悲鳴とばたばたという足音を聞いてか、客間から瑞らが飛び出してくる。

「血っ…!」

恐怖でそれしか言えない郁を、どうにか落ち着けようとする瑞に肩を叩かれる。

「息吸って。何があったんだ」
「はあ、はあ…っ、天井から、血が…おちてきて…床に、血が…」

薄闇の中、瑞らが息を呑む気配が伝わった。颯馬がゆっくり近づいてきて、郁の頬に手をやる。ぬるりとした感触に、郁は全身が粟立つのを感じた。

「…ほんとに血だ」
「いやっ!」
「郁ちゃん大丈夫だから。

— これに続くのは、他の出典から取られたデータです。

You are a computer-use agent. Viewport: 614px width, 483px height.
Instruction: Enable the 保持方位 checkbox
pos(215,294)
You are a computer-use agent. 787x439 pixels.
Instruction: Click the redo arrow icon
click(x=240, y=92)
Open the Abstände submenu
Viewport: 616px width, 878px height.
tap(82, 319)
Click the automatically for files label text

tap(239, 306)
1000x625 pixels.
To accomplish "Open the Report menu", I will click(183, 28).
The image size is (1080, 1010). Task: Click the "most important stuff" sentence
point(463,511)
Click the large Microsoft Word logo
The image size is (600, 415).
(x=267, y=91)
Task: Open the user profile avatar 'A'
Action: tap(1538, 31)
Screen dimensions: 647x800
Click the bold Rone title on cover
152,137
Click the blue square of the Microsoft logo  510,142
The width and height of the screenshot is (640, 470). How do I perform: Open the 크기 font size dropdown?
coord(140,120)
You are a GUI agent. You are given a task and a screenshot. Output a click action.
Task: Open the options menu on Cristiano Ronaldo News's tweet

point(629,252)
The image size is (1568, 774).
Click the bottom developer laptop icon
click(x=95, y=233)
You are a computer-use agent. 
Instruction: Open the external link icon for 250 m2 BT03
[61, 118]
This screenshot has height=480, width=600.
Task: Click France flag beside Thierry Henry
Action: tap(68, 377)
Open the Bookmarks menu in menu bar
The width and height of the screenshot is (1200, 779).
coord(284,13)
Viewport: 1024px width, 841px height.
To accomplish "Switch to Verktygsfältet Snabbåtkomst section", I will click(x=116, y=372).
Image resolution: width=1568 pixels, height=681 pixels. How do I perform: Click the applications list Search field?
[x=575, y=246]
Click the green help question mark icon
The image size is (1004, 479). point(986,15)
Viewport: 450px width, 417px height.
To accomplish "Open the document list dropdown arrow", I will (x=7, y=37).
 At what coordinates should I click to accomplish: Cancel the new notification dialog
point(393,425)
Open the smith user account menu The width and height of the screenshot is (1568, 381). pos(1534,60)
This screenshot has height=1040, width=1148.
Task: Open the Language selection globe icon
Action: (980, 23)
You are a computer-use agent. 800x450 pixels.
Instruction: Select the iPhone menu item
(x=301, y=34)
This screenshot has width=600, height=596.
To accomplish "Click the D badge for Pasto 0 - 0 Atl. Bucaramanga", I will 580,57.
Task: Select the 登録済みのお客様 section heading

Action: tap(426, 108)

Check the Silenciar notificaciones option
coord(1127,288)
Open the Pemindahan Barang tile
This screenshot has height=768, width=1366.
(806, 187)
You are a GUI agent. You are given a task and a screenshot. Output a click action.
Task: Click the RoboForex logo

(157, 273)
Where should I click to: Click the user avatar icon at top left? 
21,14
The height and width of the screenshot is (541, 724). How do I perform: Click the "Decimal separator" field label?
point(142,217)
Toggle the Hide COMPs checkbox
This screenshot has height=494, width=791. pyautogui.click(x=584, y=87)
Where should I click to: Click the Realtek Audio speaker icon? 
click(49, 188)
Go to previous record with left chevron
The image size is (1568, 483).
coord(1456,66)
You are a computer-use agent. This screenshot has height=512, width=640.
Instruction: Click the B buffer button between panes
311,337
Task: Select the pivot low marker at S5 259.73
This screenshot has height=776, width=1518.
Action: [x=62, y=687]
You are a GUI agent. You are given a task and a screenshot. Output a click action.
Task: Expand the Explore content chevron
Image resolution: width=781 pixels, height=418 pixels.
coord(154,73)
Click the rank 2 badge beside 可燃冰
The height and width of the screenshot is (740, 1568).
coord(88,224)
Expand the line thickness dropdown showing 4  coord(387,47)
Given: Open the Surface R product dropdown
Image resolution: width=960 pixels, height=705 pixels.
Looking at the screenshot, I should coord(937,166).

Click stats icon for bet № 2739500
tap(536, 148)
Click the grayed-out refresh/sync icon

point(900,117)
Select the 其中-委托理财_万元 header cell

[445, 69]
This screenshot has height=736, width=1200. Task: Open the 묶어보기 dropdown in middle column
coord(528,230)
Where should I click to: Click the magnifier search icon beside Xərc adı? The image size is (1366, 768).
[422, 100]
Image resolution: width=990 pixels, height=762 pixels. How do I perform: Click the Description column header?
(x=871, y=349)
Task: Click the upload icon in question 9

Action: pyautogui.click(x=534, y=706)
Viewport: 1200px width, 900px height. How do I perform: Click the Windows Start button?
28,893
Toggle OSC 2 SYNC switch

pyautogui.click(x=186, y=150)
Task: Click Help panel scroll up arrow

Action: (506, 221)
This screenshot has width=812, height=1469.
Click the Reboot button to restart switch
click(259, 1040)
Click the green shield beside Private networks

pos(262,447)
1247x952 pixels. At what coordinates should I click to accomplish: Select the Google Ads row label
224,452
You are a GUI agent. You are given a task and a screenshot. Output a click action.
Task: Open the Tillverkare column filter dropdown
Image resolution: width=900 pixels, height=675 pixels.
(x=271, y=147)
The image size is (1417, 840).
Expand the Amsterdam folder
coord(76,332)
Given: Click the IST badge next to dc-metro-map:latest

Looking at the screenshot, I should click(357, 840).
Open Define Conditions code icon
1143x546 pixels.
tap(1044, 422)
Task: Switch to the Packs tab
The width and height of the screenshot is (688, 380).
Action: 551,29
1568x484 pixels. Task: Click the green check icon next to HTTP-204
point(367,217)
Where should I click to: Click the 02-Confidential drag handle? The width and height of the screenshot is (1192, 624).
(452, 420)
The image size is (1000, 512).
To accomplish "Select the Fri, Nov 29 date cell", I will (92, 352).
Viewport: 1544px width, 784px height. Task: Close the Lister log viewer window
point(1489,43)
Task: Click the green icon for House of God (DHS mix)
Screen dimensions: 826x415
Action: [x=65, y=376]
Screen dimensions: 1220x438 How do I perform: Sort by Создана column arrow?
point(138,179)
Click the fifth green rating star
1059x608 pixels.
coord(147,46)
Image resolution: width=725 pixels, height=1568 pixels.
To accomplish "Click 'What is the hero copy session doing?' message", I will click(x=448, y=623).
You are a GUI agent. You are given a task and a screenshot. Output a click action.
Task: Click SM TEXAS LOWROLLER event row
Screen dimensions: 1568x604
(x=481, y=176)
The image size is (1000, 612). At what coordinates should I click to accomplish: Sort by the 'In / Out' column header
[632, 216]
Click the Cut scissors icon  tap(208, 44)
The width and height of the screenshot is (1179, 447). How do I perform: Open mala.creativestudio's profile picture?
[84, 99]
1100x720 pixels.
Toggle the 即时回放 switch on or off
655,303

どこも怪我してないよね」

颯馬がいつものように優しい口調で尋ねてくる。

「うん…あたしの血じゃない…」
「よかった」
「誰かいたの…あの部屋に…それで声をかけたら…血が…天井から…」

見てくるよ、と伊吹と瑞が走っていく。郁はへなへなとその場に座り込み、大きく息を吐いた。

「郁ちゃん」

温かなおしぼりを持って、再び志帆がやってくる。優しく頬をぬぐってくれ、郁はようやくホッとした。

「ありがとう…」
「ねー志帆ちゃん、いままでこういう不可思議なことってあった?」

颯馬の問いかけに、志帆は首を振る。

「血だなんて、そんなの初めてです」

活性化している。颯馬がそう呟くのが聞こえた。
やがて戻ってきた瑞と伊吹は、血の跡などなかったとそう報告したのだった。部屋の中が無人であったことも。しかし郁の頬に血がついていたことは事実だ。一体あれは何だったのだろう。震える郁に、颯馬が優しく笑う。